-- BEGIN --
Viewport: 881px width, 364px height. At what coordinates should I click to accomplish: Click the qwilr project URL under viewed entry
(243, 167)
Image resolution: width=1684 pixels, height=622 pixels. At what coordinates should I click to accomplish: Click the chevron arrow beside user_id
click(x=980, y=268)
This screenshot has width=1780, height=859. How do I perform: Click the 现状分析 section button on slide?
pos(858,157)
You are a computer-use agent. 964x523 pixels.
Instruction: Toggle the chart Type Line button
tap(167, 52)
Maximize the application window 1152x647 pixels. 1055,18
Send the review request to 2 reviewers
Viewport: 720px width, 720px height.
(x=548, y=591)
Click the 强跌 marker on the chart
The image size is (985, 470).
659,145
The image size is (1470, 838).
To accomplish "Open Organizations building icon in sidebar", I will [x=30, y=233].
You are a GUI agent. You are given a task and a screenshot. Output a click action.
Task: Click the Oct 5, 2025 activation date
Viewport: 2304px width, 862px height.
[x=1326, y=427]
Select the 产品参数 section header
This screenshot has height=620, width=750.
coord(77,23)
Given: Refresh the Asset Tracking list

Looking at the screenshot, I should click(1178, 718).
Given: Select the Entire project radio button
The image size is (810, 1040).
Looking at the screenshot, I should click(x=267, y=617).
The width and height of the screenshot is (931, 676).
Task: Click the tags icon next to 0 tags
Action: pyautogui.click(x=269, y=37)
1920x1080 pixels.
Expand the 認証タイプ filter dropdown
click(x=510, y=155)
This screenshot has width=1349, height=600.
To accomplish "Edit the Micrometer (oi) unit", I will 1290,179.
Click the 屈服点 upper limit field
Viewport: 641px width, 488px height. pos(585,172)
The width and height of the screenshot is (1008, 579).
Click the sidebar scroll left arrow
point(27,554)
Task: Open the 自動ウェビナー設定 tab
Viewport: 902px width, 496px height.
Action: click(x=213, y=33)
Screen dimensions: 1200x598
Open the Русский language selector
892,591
-- END --
▶ [Brief]:
Retype all the records above exactly as they appear.

▶ [The output]:
Viewport: 881px width, 364px height. At what coordinates should I click to accomplish: Click the qwilr project URL under viewed entry
(243, 167)
Image resolution: width=1684 pixels, height=622 pixels. At what coordinates should I click to accomplish: Click the chevron arrow beside user_id
click(x=980, y=268)
This screenshot has width=1780, height=859. How do I perform: Click the 现状分析 section button on slide?
pos(858,157)
You are a computer-use agent. 964x523 pixels.
Instruction: Toggle the chart Type Line button
tap(167, 52)
Maximize the application window 1152x647 pixels. 1055,18
Send the review request to 2 reviewers
Viewport: 720px width, 720px height.
(x=548, y=591)
Click the 强跌 marker on the chart
The image size is (985, 470).
659,145
The image size is (1470, 838).
To accomplish "Open Organizations building icon in sidebar", I will [x=30, y=233].
You are a GUI agent. You are given a task and a screenshot. Output a click action.
Task: Click the Oct 5, 2025 activation date
Viewport: 2304px width, 862px height.
[x=1326, y=427]
Select the 产品参数 section header
This screenshot has height=620, width=750.
coord(77,23)
Given: Refresh the Asset Tracking list

Looking at the screenshot, I should click(1178, 718).
Given: Select the Entire project radio button
The image size is (810, 1040).
Looking at the screenshot, I should click(x=267, y=617).
The width and height of the screenshot is (931, 676).
Task: Click the tags icon next to 0 tags
Action: pyautogui.click(x=269, y=37)
1920x1080 pixels.
Expand the 認証タイプ filter dropdown
click(x=510, y=155)
This screenshot has width=1349, height=600.
To accomplish "Edit the Micrometer (oi) unit", I will 1290,179.
Click the 屈服点 upper limit field
Viewport: 641px width, 488px height. pos(585,172)
The width and height of the screenshot is (1008, 579).
Click the sidebar scroll left arrow
point(27,554)
Task: Open the 自動ウェビナー設定 tab
Viewport: 902px width, 496px height.
Action: click(x=213, y=33)
Screen dimensions: 1200x598
Open the Русский language selector
892,591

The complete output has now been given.